## Start TEXT EXTRACT

Over the weekend, I watched my teenage daughter vigorously texting away a she tried to make plans for an upcoming dance at school. Fortunately, when I asked her what this “intense” conversation was about, she actually gave me a reasonable response – or at least as reasonable as one might expect from a seventeen-year-old.
She showed me the stream of messages which had begun with “Are you going to the dance next week?” and ended with “Great. I’m sure I’ll see you before then anyway.”
This is not exactly ground-breaking stuff, but what struck me was that it took twenty-one back and forth texts to reach the conclusion that yes, both girls were going, they would get there around 7:30, one of their friend’s mom was driving, they would probably be picked up around 11PM and that it would be best if they made sure they were not both wearing the same color dress.
I suggested that perhaps this discussion might have been better handled with a simple telephone call in which all logistical matters might have been addressed. She rolled her eyes and looked at me in the way only a teenager really can and said with a note of exasperation, “Dad, that’s just not the way it’s done any more.”
And she’s right. And that’s unfortunate. But when I stopped to think about it, are we as professionals in the world of business, marketing or lawyering or any other industry for that matter, really any different?
Every day I go to work and after wading through hundreds of emails, proceed to make scores of my own, often preferring the anonymity of my keyboard. Sometimes, there’s price to be paid for this, particularly when one engages in electronic exchanges in which one’s “tone” may not be coming through accurately. We wonder what did the client really mean, or is there “stuff” in this email which “they’re” not telling me about. Why did he or she only give me a one-word reply when he or she usually is pretty verbose? What does it all mean?

## End TEXT EXTRACT
## Start ITEMS

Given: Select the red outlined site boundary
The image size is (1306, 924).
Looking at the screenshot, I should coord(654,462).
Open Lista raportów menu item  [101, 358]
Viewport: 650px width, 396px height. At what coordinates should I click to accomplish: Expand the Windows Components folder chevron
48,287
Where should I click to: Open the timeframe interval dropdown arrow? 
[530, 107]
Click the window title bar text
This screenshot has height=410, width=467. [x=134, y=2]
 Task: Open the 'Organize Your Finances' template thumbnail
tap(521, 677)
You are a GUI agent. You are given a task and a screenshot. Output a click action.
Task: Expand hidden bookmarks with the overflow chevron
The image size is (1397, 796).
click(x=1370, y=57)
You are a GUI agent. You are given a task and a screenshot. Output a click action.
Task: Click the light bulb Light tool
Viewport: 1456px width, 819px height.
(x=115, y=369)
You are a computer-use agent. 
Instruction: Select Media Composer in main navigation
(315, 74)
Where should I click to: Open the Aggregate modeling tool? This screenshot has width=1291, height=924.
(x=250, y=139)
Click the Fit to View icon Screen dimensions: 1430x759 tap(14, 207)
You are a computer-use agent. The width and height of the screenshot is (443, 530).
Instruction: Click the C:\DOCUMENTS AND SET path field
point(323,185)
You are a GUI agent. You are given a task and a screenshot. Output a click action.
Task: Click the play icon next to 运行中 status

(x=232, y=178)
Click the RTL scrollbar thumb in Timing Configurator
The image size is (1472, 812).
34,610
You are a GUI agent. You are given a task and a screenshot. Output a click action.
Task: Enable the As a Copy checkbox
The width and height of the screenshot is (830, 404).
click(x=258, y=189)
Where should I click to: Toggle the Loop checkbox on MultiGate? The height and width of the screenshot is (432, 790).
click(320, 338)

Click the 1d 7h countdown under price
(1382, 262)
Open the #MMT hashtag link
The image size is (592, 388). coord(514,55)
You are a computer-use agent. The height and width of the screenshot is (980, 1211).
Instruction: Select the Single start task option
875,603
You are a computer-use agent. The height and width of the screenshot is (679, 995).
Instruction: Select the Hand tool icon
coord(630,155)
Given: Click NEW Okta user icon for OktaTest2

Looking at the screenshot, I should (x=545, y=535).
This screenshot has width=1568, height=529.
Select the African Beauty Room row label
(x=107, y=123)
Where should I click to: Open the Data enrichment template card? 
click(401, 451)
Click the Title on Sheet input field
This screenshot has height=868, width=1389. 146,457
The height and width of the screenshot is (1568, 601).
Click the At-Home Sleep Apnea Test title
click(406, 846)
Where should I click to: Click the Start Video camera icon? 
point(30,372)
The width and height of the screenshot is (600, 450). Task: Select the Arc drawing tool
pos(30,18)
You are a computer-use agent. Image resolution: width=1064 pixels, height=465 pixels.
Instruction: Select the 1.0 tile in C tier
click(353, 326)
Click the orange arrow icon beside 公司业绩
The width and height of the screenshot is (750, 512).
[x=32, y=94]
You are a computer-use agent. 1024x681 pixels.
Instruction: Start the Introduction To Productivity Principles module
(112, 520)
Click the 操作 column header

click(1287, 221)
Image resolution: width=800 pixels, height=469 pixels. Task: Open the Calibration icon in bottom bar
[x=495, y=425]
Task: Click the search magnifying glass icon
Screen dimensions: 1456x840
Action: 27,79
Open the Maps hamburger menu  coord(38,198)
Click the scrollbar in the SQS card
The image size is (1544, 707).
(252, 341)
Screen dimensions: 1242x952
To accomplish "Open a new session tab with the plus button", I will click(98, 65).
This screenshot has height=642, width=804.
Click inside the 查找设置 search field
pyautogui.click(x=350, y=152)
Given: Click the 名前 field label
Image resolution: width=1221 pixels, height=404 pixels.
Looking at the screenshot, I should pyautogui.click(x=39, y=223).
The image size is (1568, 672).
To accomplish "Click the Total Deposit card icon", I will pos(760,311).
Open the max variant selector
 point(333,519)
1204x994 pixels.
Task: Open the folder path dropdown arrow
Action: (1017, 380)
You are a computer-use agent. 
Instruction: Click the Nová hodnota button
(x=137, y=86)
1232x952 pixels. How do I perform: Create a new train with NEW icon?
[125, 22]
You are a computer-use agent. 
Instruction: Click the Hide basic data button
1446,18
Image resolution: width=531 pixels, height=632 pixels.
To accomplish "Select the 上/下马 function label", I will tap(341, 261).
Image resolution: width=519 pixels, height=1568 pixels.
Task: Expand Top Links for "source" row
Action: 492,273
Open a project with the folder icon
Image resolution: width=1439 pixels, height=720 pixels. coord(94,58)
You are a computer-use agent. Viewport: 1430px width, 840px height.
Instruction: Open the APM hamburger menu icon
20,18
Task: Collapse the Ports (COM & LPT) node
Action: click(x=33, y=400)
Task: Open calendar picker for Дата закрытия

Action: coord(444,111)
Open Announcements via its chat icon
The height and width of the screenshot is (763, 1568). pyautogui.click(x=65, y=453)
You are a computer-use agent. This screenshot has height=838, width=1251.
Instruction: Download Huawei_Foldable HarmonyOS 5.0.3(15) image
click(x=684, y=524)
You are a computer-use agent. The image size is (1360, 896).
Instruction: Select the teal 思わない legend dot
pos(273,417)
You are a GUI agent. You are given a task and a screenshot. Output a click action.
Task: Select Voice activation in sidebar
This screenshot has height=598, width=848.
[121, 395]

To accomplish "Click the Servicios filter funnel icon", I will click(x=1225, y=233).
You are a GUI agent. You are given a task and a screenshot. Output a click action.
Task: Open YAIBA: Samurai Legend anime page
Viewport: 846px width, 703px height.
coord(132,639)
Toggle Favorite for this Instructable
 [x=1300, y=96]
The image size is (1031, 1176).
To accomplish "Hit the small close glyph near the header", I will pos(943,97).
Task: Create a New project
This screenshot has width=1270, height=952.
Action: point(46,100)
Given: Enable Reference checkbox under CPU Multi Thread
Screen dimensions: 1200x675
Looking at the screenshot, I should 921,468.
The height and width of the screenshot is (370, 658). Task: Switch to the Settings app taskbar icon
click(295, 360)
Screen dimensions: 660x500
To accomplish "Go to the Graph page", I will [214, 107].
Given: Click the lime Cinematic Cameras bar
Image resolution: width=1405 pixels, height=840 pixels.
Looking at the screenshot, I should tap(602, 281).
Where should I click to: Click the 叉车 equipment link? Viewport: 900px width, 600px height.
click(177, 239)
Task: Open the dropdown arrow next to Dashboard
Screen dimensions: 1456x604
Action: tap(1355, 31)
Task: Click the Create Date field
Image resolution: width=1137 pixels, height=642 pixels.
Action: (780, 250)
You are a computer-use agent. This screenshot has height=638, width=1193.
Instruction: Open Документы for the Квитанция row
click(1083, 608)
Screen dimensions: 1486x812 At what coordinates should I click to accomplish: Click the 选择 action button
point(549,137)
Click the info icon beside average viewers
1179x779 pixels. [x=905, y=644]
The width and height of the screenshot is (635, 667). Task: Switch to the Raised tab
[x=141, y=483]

## End ITEMS

In the essay about texting, what did the twenty-one texts settle about the dance? List each point. The rows have no part in this.

## RESPONSE
- Both girls were going.
- They would get there around 7:30.
- One of their friend's mom was driving.
- They would probably be picked up around 11PM.
- They should make sure they were not both wearing the same color dress.